| Activity |
Copy the lines exactly as they appear, starting with the first line of the records and ending with the line that contains "Task: Open Manage Data Model".
──────────
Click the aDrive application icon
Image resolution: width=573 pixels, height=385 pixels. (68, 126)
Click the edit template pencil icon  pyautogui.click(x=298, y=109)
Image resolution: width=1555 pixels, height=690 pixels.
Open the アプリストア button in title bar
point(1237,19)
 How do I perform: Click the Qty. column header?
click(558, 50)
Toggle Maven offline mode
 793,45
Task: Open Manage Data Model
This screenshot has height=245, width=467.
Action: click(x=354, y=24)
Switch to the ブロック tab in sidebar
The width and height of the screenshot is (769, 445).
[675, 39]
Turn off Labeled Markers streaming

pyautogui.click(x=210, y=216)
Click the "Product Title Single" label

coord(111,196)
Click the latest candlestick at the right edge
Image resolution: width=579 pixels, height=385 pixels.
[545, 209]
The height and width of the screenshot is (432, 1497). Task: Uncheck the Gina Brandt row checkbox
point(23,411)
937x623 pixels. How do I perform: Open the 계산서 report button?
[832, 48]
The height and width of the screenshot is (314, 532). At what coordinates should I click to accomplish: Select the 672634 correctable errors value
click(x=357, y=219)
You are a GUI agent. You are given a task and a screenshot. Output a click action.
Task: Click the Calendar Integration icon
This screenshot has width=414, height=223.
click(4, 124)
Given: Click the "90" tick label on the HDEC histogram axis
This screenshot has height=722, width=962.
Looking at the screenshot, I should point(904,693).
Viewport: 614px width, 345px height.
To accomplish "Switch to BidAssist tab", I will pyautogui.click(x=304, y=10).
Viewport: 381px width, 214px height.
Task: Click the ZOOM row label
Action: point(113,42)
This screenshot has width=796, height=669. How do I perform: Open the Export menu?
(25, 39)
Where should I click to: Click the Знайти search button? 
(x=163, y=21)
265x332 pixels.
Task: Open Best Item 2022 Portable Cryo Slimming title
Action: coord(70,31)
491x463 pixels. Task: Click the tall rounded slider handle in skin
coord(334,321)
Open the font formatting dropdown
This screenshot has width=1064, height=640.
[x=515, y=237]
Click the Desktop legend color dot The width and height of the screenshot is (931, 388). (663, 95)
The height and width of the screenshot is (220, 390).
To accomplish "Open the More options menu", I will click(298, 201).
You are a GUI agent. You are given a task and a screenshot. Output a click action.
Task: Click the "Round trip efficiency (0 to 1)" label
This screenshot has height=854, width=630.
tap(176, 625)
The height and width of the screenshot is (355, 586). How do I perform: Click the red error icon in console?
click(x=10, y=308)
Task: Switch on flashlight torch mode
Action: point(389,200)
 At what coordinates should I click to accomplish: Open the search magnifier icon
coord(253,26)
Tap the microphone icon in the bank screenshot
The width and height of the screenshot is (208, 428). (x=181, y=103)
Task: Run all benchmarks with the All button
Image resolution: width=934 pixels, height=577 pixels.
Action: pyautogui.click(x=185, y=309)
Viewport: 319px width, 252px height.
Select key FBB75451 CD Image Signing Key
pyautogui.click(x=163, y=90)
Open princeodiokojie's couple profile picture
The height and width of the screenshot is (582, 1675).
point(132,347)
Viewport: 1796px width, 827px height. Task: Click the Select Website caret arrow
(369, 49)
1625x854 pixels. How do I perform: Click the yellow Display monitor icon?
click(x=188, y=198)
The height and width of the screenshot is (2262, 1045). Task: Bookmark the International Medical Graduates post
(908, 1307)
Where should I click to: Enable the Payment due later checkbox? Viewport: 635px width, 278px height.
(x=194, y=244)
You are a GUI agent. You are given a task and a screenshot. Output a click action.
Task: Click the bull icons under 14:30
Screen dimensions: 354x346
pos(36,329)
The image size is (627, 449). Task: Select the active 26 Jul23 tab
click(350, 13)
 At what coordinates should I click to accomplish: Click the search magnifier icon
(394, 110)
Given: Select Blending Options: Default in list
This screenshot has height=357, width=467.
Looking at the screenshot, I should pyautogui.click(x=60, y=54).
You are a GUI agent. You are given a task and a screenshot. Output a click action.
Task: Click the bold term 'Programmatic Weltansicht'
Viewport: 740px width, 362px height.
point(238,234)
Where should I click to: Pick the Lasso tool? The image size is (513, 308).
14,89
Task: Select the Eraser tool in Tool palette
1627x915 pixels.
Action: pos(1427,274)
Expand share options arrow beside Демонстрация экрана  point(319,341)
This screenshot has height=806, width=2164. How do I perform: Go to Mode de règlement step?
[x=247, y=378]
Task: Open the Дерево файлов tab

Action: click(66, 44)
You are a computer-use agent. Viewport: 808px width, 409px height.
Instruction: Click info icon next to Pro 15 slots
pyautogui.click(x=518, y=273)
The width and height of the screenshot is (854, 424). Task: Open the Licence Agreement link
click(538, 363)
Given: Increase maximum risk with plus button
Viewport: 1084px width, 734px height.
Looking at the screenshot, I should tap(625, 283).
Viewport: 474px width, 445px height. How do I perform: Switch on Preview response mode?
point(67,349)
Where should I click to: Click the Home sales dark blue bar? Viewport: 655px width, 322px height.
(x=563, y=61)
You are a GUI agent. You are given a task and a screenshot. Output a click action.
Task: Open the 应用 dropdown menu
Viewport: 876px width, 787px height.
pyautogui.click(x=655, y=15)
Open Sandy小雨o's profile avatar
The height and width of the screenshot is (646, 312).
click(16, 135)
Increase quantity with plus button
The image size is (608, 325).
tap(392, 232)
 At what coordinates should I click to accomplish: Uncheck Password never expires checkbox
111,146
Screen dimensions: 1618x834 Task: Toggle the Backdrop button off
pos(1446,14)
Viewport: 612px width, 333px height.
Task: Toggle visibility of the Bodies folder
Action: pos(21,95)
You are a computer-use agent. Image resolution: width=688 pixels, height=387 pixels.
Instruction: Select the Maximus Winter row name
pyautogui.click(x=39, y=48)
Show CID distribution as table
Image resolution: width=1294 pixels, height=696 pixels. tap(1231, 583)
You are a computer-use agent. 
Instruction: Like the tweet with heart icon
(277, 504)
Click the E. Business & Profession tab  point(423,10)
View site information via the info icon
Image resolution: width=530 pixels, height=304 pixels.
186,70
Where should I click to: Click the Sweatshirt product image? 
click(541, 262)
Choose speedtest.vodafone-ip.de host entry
──────────
| Exercise solution |
Click the aDrive application icon
Image resolution: width=573 pixels, height=385 pixels. (68, 126)
Click the edit template pencil icon  pyautogui.click(x=298, y=109)
Image resolution: width=1555 pixels, height=690 pixels.
Open the アプリストア button in title bar
point(1237,19)
 How do I perform: Click the Qty. column header?
click(558, 50)
Toggle Maven offline mode
 793,45
Task: Open Manage Data Model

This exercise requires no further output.